Temporal Action Detection Model Compression by Progressive Block Drop
Xiaoyong Chen, Yong Guo, Jiaming Liang, Sitong Zhuang, Runhao Zeng, Xiping Hu
TL;DR
This work tackles the high computational cost of temporal action detection by introducing a depth-focused model compression, Progressive Block Drop. By iteratively dropping blocks guided by a Block Selection Evaluator and recovering performance with Cross-Depth Alignment using LoRA-based fine-tuning, the approach reduces MACs by about $25\%$ on THUMOS14 and ActivityNet-1.3 while maintaining or even improving accuracy, and it remains complementary to channel pruning. The method emphasizes that deeper networks are not always more efficient on GPUs, since large matrix computations benefit from fewer, wider layers rather than many small ones, and it demonstrates robust improvements across multiple TAD architectures and datasets, including FineActions and AdaTAD, as well as a natural language localization task. The practical impact lies in enabling faster, more resource-efficient TAD deployment in real-world settings like robotics and autonomous systems, with broad compatibility with existing pruning techniques and potential for further acceleration with sparse activations. Overall, the paper provides a concrete, generalizable strategy for depth-wise compression that preserves performance and enhances inference speed in temporal action detection.
Abstract
Temporal action detection (TAD) aims to identify and localize action instances in untrimmed videos, which is essential for various video understanding tasks. However, recent improvements in model performance, driven by larger feature extractors and datasets, have led to increased computational demands. This presents a challenge for applications like autonomous driving and robotics, which rely on limited computational resources. While existing channel pruning methods can compress these models, reducing the number of channels often hinders the parallelization efficiency of GPU, due to the inefficient multiplication between small matrices. Instead of pruning channels, we propose a Progressive Block Drop method that reduces model depth while retaining layer width. In this way, we still use large matrices for computation but reduce the number of multiplications.
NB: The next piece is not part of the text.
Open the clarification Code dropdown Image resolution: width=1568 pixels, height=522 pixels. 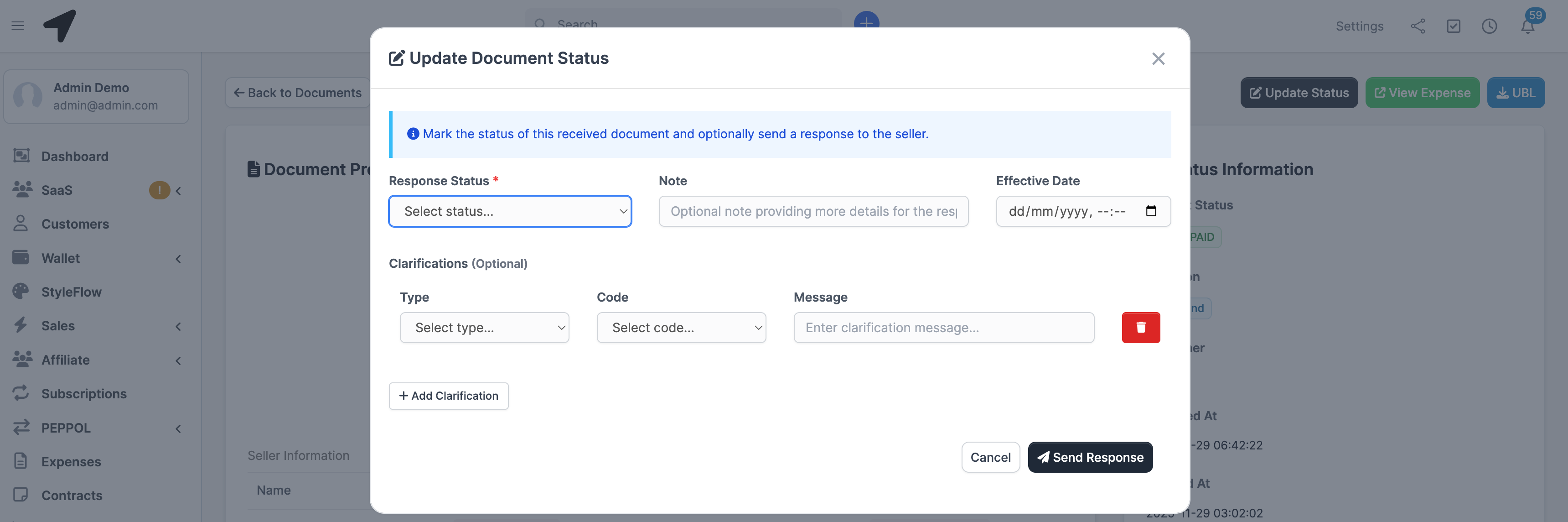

Our approach iteratively removes redundant blocks in two steps: first, we drop blocks with minimal impact on model performance; and second, we employ a parameter-efficient cross-depth alignment technique, fine-tuning the pruned model to restore model accuracy. Our method achieves a 25% reduction in computational overhead on two TAD benchmarks (THUMOS14 and ActivityNet-1.3) to achieve lossless compression. More critically, we empirically show that our method is orthogonal to channel pruning methods and can be combined with it to yield further efficiency gains.